Camille van Vyve Adjunct-hoofdredactrice van Trends-Tendances

Dankzij de technologie en het internet zien steeds meer bedrijven brood in maatwerk voor en door de consument. De klant krijgt niet alleen meer inspraak, hij moet ook echt toegevoegde waarde ervaren. Twee Belgische voorbeelden – Woké in de horeca en Bivolino in de kledingsector – surfen mee op deze trend.

“Personalisering is de natte droom van elke marketeer”, weet Julie Verbeke, bestuurster van de Belgian Management and Marketing Association en marketing- en communicatieverantwoordelijke bij VOO en Be tv. En omgekeerd: wie zou niet graag profiteren van een product dat helemaal is aangepast aan zijn behoeften? “Nochtans is de personalisering van producten – nog afgezien van de praktische bezwaren – niet altijd een ideale oplossing geweest. Ten eerste moet je het economische model in vraag stellen: kun je een evenwicht vinden tussen de kosten, het volume en de marges zonder dat je de leefbaarheid van de activiteit in gevaar brengt? En door de klanten een uitgebreide keuze te geven, voelen ze zich vaak verloren omdat ze niet altijd specialisten zijn in het betreffende gebied.”

Personalisering werkt dus alleen als de basis een groot aantal potentiële klanten vertegenwoordigt. “Starbucks is een goed voorbeeld, want het basisproduct is koffie en dat lokt veel mensen. De marges zitten in de extraatjes: chocolade, melkschuim, caramel, room, sandwiches, panini, fruit, pannenkoeken enzovoort. Die geven de klant de indruk dat hij een unieke service krijgt.” Sommige klanten vinden het prettig om zich op de manier te onderscheiden van hun omgeving, maar evengoed willen veel mensen het gevoel hebben dat ze deel uitmaken van een gemeenschap door dezelfde keuzes te maken als hun soortgenoten. “Televisie is daar een goed voorbeeld van. Video on demand is weliswaar aan het opkomen, maar het blijft een marginale dienst. De meeste tv-kijkers willen gewoon naar de programma’s kijken die hen worden voorgeschoteld”, aldus Verbeke.

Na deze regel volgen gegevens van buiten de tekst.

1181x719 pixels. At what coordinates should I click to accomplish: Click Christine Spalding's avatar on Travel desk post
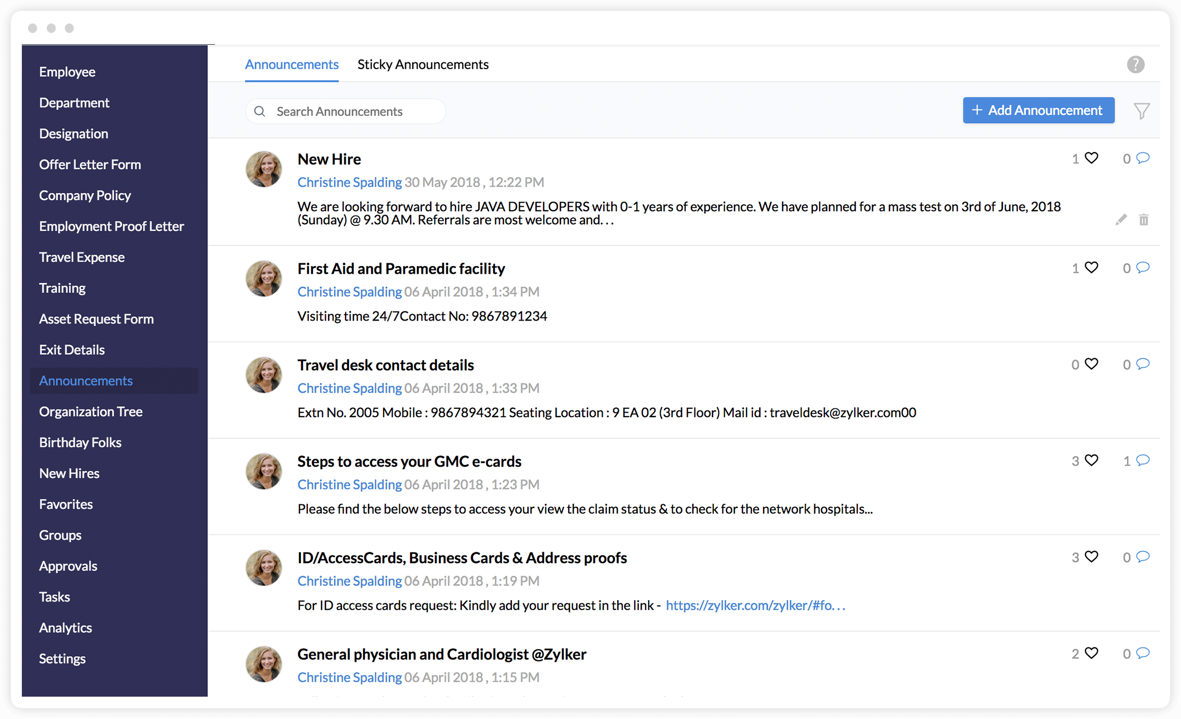pos(264,375)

Er is dus ruimte voor gepersonaliseerde producten en diensten, net zoals er altijd een toekomst is voor het aanbod dat zich op zoveel mogelijk consumenten richt. Toch zijn de grote winnaars de bedrijven die de klant in het centrum plaatsen wanneer ze een product of dienst ontwikkelen dat het best beantwoord aan hun behoeften. Zitten Woké en Bivolino daartussen?

Woké : “You create, we cook”

Woké werd in 2004 onder impuls van de wedstrijd Start Academy opgericht door twee jonge, pasgediplomeerde entrepreneurs. Tegenwoordig positioneert deze fastfoodketen zich duidelijk in het maatwerksegment. “Aanvankelijk wilden we gewoon Aziatische gerechten aanbieden, een formule die al bijzonder succesvol was in de Scandinavische landen maar nog niet bij ons”, vertelt Benoît Libeau, medeoprichter van Woké. “Wij hebben hun doe-het-zelfformule verfijnd. Dat heeft ingrijpende gevolgen gehad voor ons hele businessmodel.”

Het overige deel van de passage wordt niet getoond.